— START OF Available data —

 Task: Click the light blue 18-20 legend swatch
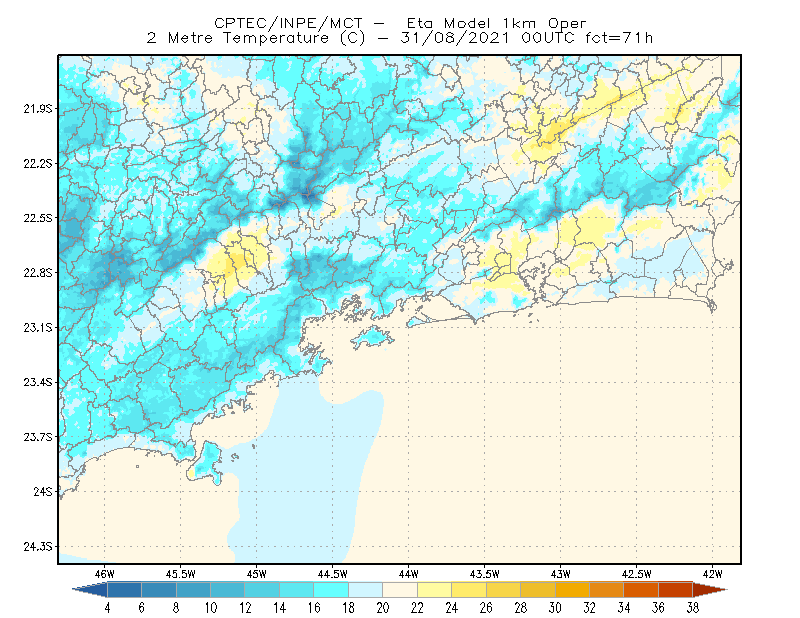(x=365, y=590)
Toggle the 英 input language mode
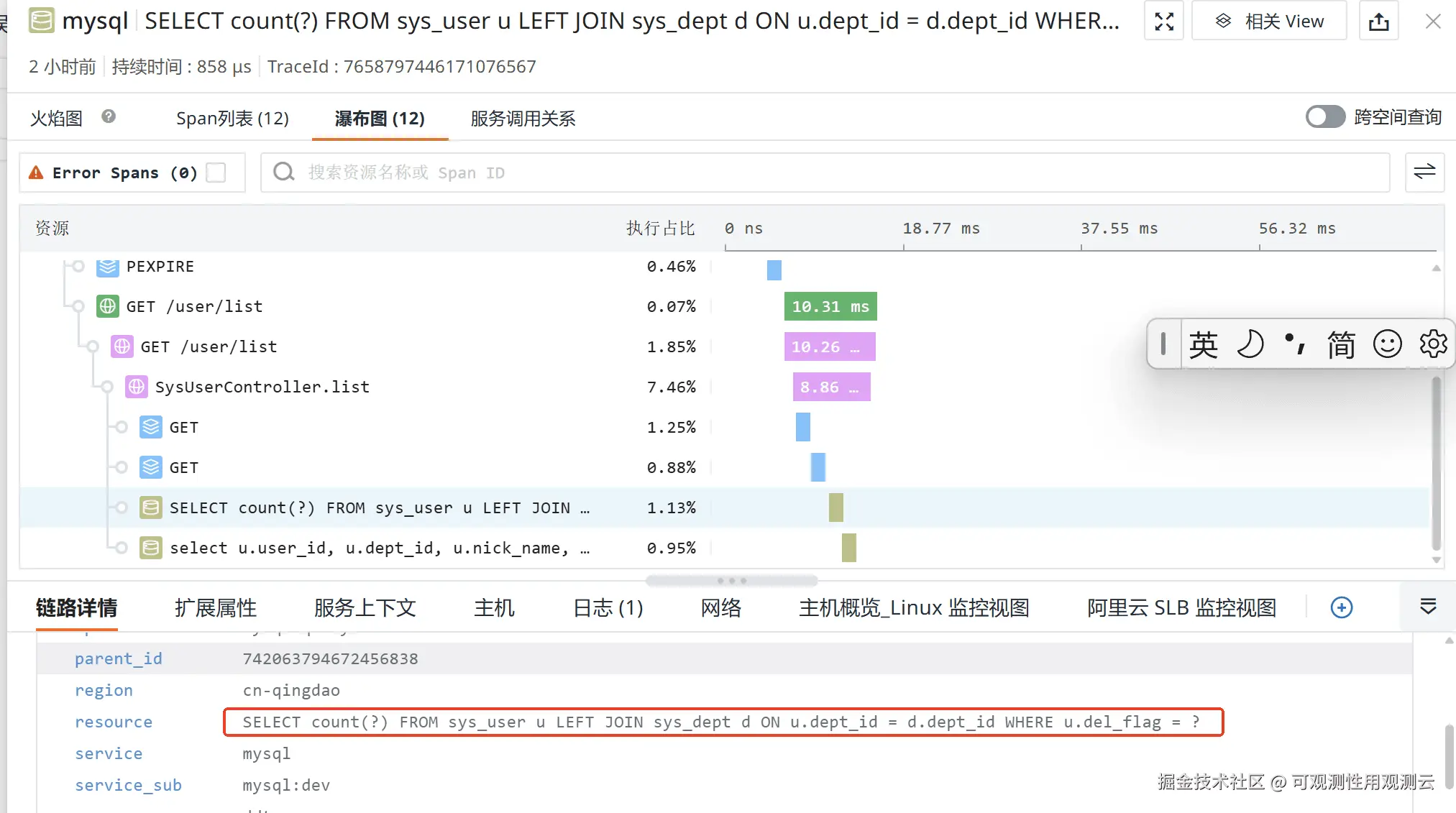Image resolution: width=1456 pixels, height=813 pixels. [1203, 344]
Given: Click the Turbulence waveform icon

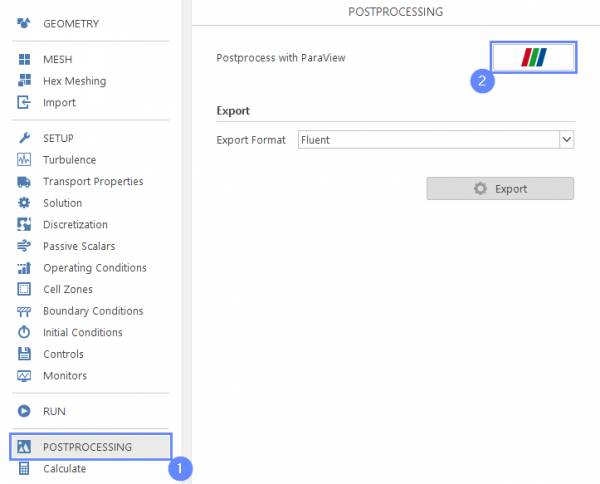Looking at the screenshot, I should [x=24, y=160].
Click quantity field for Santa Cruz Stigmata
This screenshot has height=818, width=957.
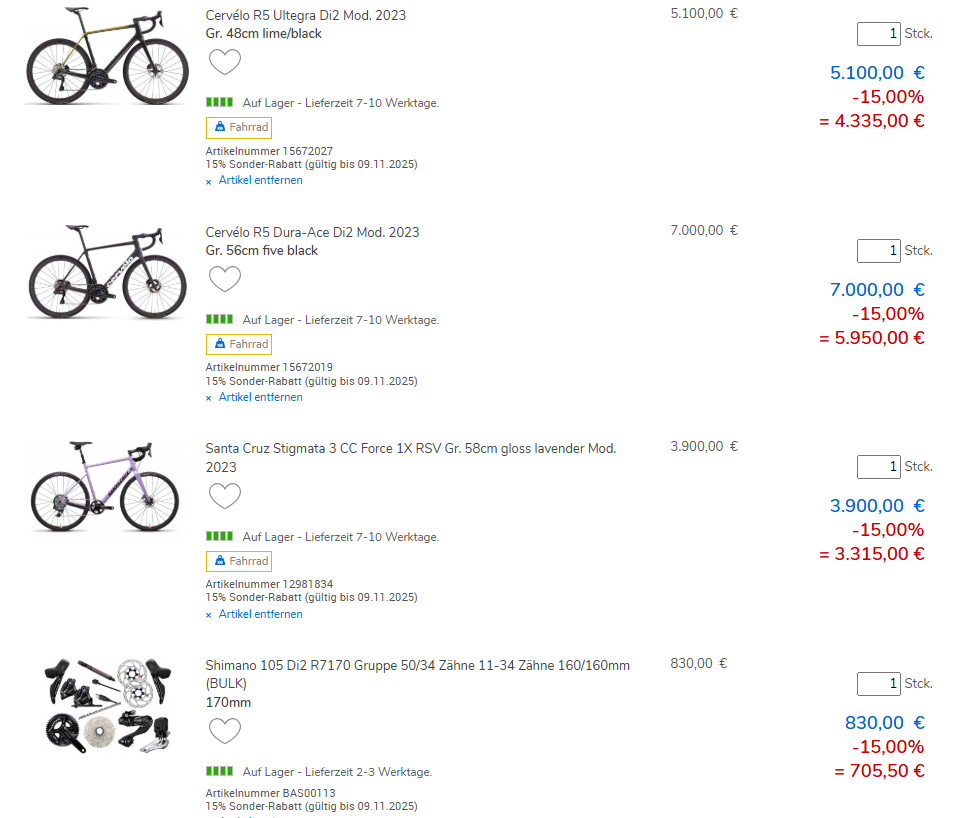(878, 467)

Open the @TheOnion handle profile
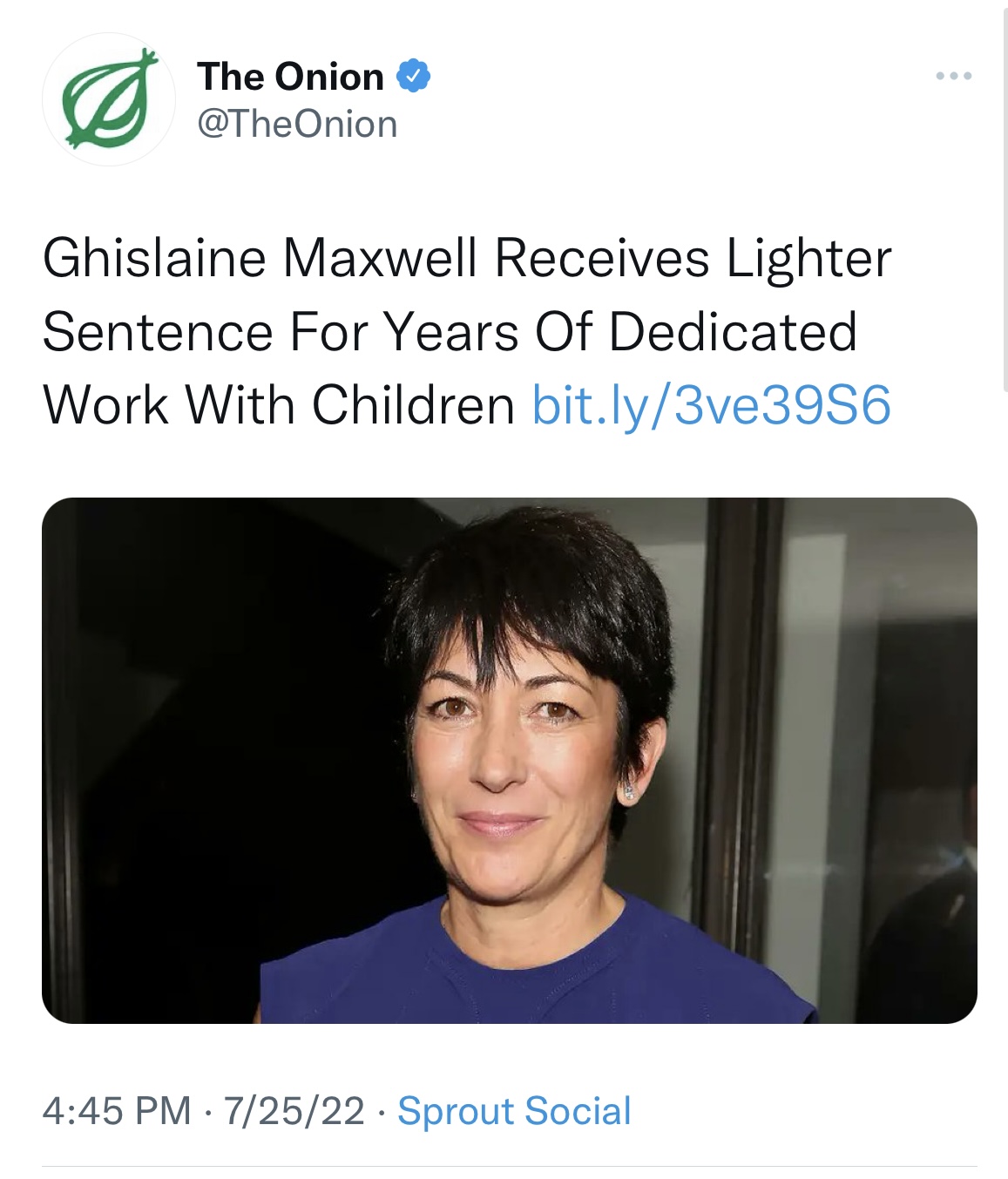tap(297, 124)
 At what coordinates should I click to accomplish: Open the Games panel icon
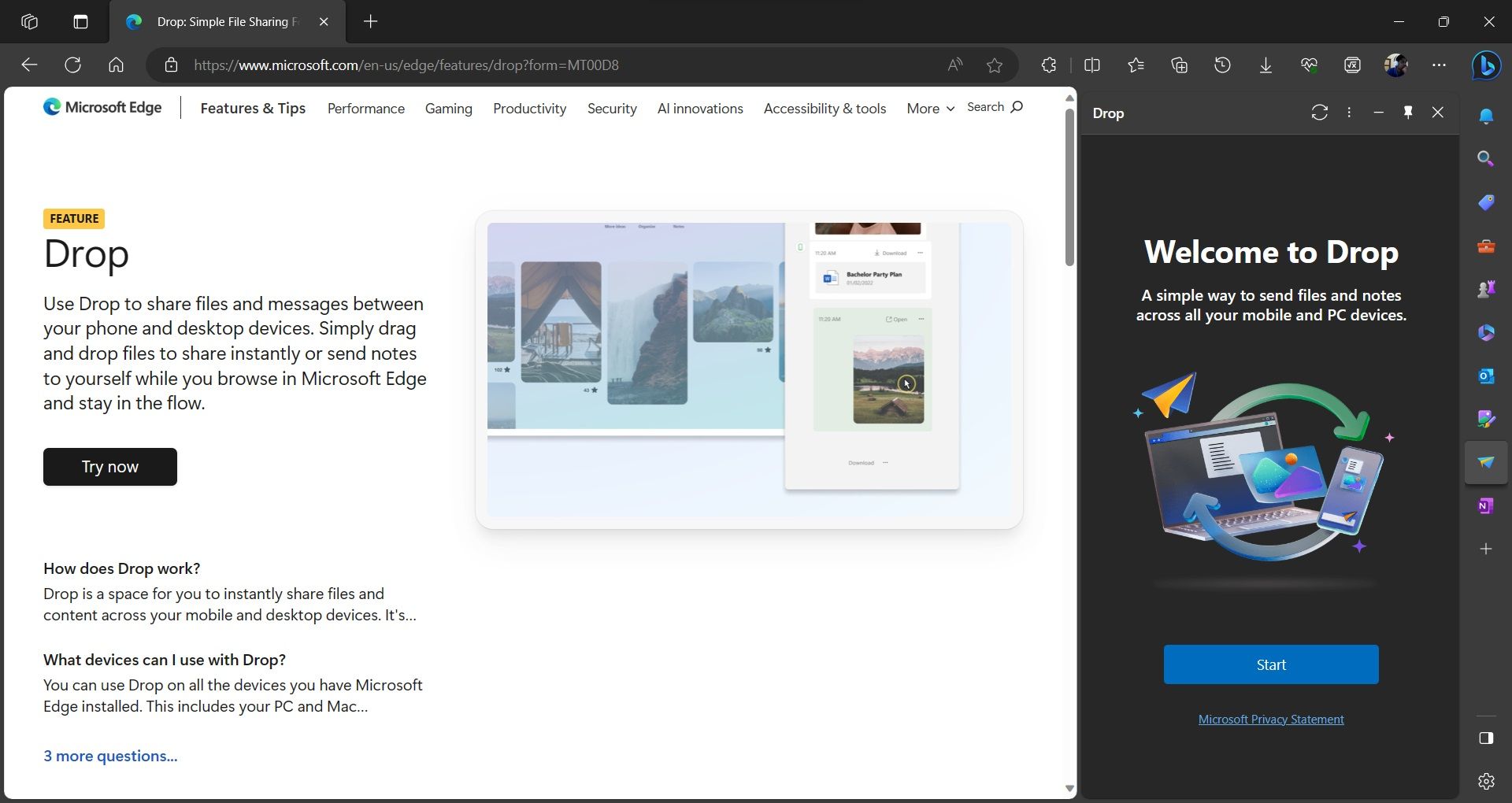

— END OF Available data —

■ Written request
Rewrite the lines of the records above as a numbered list, skipping blank lines and leaving out the pictures.

■ Correct answer
1.  Task: Click the light blue 18-20 legend swatch
2. (x=365, y=590)
3. Toggle the 英 input language mode
4. Image resolution: width=1456 pixels, height=813 pixels. [1203, 344]
5. Given: Click the Turbulence waveform icon
6. Looking at the screenshot, I should [x=24, y=160].
7. Click quantity field for Santa Cruz Stigmata
8. This screenshot has height=818, width=957.
9. (878, 467)
10. Open the @TheOnion handle profile
11. tap(297, 124)
12.  At what coordinates should I click to accomplish: Open the Games panel icon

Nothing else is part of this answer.